QUOTED TEXT
________________

The first collection is titled “Photographic Album of the Transit Camp No. 380,” and is held at the State Archive of the Russian Federation. The Transit Camp No. 380 was an important location in the Soviet POW camp system; the Japanese about to be repatriated were concentrated on its premises until the arrival of repatriation ships from Japan. It thus served as the final Soviet stop on the returnees’ journey home, and the starting point of the maritime voyage across the Sea of Japan. Partly because it represented the last venue where the Japanese were still under Soviet control before returning home, propaganda activities—as well as cultural and other recreational pursuits—were organized with great care and much pomp in this camp. It was as if before handing them over to the Japanese ship crews, the Soviet instructors hoped to remind the soon-to-depart Japanese the lessons the latter had been learning for years in their respective camps lest they forget them after repatriation. For this reason, the majority of images in the album clearly prepared to impress the propaganda chiefs with the efforts of the camp officers, depict educational or recreational activities (Fig. 5).
The second collection of photographs, recently donated by Russian historians to the Memorial Museum for Soldiers, Detainees in Siberia, and Postwar Repatriates, contains daily episodes in an inland camp at Mal’ta, not far from the Siberian city of Irkutsk. As we see in the images I have selected, besides the staged photographs of reeducation sessions and report-style images of pre-repatriation rallies, the photographs also convey quotidian moments such as the one showing the internees cutting each other’s hair.

________________

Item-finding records
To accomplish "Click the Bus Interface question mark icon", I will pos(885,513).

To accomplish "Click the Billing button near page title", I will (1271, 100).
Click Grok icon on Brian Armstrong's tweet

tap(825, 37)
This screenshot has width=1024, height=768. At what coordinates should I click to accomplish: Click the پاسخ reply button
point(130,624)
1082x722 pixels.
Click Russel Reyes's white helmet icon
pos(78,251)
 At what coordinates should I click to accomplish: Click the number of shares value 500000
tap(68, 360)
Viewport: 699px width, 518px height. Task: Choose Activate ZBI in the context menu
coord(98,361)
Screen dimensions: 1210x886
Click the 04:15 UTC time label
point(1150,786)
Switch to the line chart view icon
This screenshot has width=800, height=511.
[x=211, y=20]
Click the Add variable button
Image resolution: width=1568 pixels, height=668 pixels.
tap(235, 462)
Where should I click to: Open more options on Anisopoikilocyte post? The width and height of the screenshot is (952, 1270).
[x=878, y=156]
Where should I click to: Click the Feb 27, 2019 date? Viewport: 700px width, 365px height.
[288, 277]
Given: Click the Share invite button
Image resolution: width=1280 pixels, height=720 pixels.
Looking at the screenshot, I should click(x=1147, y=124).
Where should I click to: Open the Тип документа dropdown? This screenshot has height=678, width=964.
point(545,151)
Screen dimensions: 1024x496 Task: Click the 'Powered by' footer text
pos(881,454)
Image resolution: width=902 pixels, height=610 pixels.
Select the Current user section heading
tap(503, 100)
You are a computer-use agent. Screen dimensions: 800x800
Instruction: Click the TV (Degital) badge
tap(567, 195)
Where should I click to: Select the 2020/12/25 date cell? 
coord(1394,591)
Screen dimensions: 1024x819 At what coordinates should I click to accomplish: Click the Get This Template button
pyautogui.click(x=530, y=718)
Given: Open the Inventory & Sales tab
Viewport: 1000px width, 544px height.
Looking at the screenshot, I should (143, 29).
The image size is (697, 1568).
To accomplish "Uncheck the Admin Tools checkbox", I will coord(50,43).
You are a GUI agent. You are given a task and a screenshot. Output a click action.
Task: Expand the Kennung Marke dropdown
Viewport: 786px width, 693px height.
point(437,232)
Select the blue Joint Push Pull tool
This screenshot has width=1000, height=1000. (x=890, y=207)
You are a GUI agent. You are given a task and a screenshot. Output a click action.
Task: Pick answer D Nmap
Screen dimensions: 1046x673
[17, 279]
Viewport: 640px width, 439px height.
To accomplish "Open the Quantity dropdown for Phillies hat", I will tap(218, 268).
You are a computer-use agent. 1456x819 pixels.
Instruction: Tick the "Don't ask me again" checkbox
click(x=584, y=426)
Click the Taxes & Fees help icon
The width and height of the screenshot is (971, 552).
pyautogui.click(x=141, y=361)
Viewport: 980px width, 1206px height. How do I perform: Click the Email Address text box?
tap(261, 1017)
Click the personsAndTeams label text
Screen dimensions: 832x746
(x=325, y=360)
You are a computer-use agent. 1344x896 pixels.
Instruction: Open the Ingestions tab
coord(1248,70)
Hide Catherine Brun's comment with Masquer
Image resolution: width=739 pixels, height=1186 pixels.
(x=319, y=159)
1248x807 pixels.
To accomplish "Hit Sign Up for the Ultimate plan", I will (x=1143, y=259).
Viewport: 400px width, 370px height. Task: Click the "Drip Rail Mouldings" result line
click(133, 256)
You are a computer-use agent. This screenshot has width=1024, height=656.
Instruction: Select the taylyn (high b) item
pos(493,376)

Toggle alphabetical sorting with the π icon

________________

In the passage about the POW camp photograph collections, write out word for word the part from "The second collection" to "each other’s hair.".

The second collection of photographs, recently donated by Russian historians to the Memorial Museum for Soldiers, Detainees in Siberia, and Postwar Repatriates, contains daily episodes in an inland camp at Mal’ta, not far from the Siberian city of Irkutsk. As we see in the images I have selected, besides the staged photographs of reeducation sessions and report-style images of pre-repatriation rallies, the photographs also convey quotidian moments such as the one showing the internees cutting each other’s hair.